我對着牆壁連擊出好幾拳,我爲什麼這麼沒用?
雪白的醫院牆壁上沾着我的血漬,一片綠光中,特別刺眼。
“學長,你怎麼了?快停下來。”耳中傳來蘇溪的聲音,我苦笑着停下來手中的動作,這時綠光也消失了。
每次我用靈衣之後,都會暴戾到失控,只有蘇溪在場我才能控制住自己,可是今天我心裡不是憤怒,更多的是悲涼和痛恨自己沒用的無力感。
蘇溪身後還跟着劉勁和蔡涵,不知他們是怎麼碰到一起的,蔡涵似乎被我的樣子嚇到了,一直躲在劉勁身後不出聲。
我的拳頭上都是血,蘇溪皺着眉頭抱着我的手:“發生什麼事了?怎麼變成了這樣?”
我一句話都說不出來,柺子從我手中把癱軟的米嘉抱走放在了沙發上。
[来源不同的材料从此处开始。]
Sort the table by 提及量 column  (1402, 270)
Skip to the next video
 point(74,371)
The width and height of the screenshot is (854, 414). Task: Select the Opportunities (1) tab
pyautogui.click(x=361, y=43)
米嘉已經恢復了正常的樣子,血眼和長指甲都不見了,蘇溪見我神色凝重,沒有多問。
邱甜甜還沒有死,不過已經奄奄一息,眼神渙散,我上前握着她的雙手,感受到她雙手都在發抖。
柺子不知道現在危在旦夕的是邱甜甜,見米嘉這樣,他衝出去要叫醫生進來,我喊住他,想跟他解釋,但是張嘴卻感覺喉嚨裡像是被堵住了一樣,什麼都說不出來。
我長嘆了口氣,這才緩緩說道:“米嘉沒事。”
柺子將信將疑,問我真的麼,米嘉看起來不太好。我說:“是甜甜的魂魄受了傷,米嘉的魂魄還沒有甦醒,她沒事的。”
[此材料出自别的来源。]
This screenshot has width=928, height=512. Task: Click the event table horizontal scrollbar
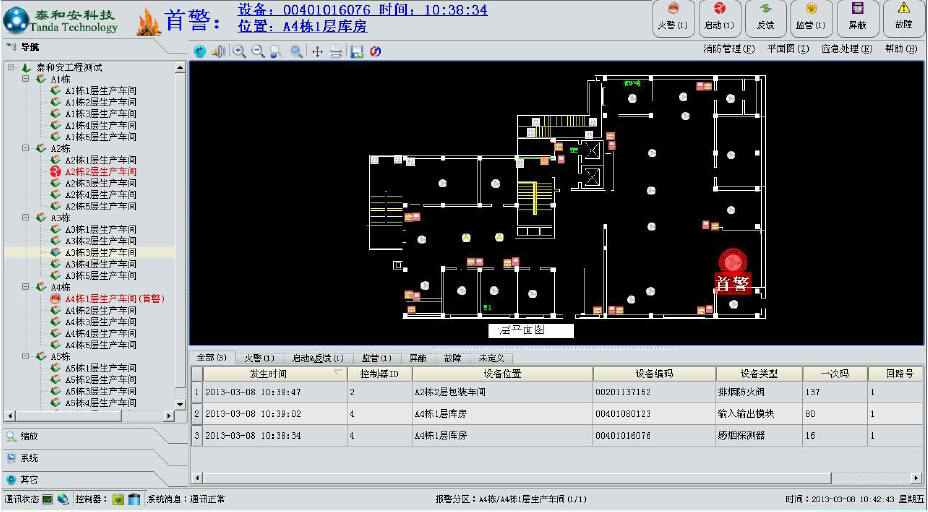[550, 477]
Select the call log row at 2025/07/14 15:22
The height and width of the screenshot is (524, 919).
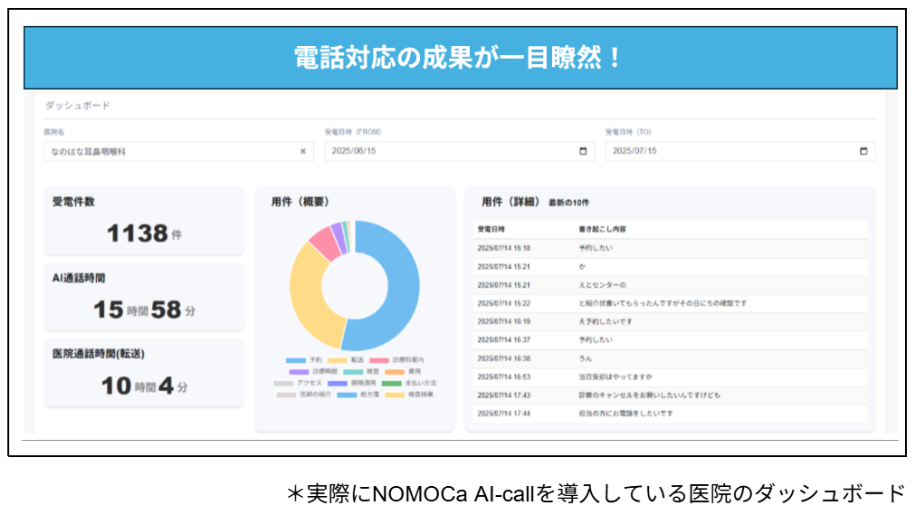tap(670, 303)
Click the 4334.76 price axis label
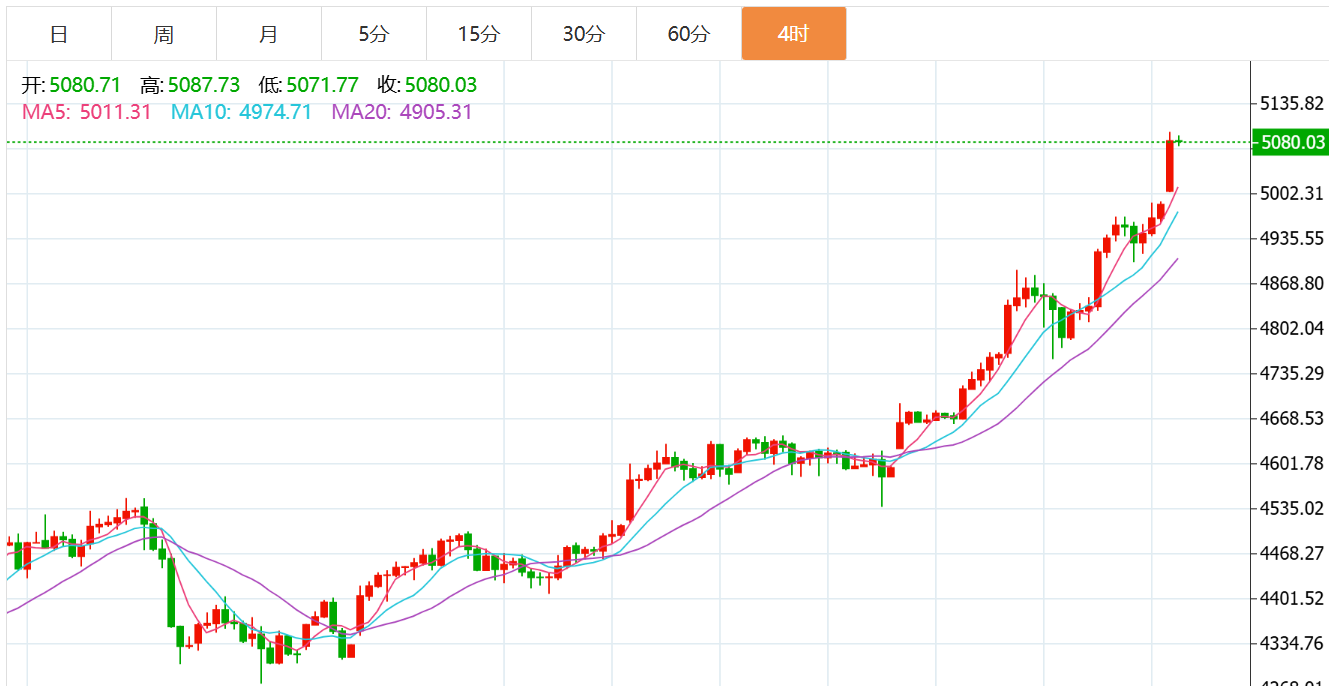Viewport: 1329px width, 686px height. tap(1292, 643)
柺子又檢查了一遍米嘉的身體,見着確實沒有傷口,這才相信了我的話。
“甜甜,我沒能幫到你。”我低下頭看着米嘉,心裡無比愧疚。
初次見到這小鬼頭的時候,她可憐兮兮地被栓在陳翠蘭腳邊,臉上又是釘子又是血淚的,我還覺得她的樣子有些瘮人。然而,這麼些天接觸下來,我和甜甜之間卻產生了一種兄妹般的親情,我是靈衣傳人,我的使命是殺破壞秩序的惡鬼,我從來沒有想到有一天會爲一個小鬼這麼憤怒與難過。
雖然最初我是想利用她救米嘉,可是她只記得我是救他的周冰哥哥,好幾次保我周全。我心中閃過一絲迷茫,甜甜從來沒有害過任何人,爲什麼老天不肯放過她,活着時不幸福,死了還要這樣折磨她。
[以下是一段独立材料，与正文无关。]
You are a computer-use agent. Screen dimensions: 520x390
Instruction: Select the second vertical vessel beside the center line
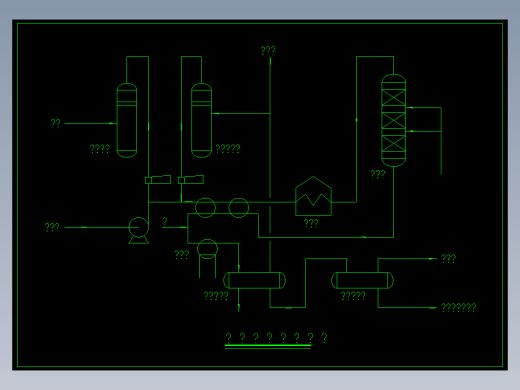(201, 120)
“賊老天。”我咬牙切齒地低喝了一聲,心口如同被一塊大石頭壓住了一樣。
這時,米嘉的眼神晃動了一下,又喃喃念道:“周冰哥哥……”
我這幾天在教她說話,除了告訴她現在的身體叫米嘉外,也會指着我自己,讓他叫我周冰哥哥,當時她一直沒喊出口,我以爲她沒學會,沒想到她會在今天這樣的情形下叫出來。
我正想安慰她,哄哄她,忽然,她猛地拉着我的手道:“哥哥,救我,我不想死。”
我反握着她的手,眼睛一陣酸澀,慢慢地,我感覺她的力氣越來越小,最後手鬆了開來。
邱甜甜死了,像被我打散的那些鬼魂一樣,形神俱滅,我最後都沒能救她。
我握着米嘉的手,把臉埋在她的手心裡,無聲地抽泣了起來。在場的人都知道邱甜甜的事,不知該如何勸我,只有一言不發地看着我。
過了十來秒鐘,我感覺到米嘉的手動了動,我大喜過望,擡起頭來看着她:“甜甜,你沒事?”
米嘉慢慢地睜開眼,迷惘地看着我們問:“這是哪兒啊?我記得我和蘇溪被老太婆抓到山洞裡去……”
她的視線慢慢地移到我身上,看到我的淚痕,驚訝道:“周冰,你怎麼了?”
是米嘉回來了,我說不出是失望還是高興,搖頭道:“我沒事。”
大家見米嘉醒來了,也都鬆了一口氣,尤其是柺子,沒忍住掉下了眼淚,這麼多天了,米嘉終於醒過來了,他摸着米嘉的長髮道:“沒事,你醒了就好。”
我嘆了口氣,心裡的痛苦還是疏散不掉,大家都圍着米嘉,我悄悄退出病房,想到外面去敞敞氣。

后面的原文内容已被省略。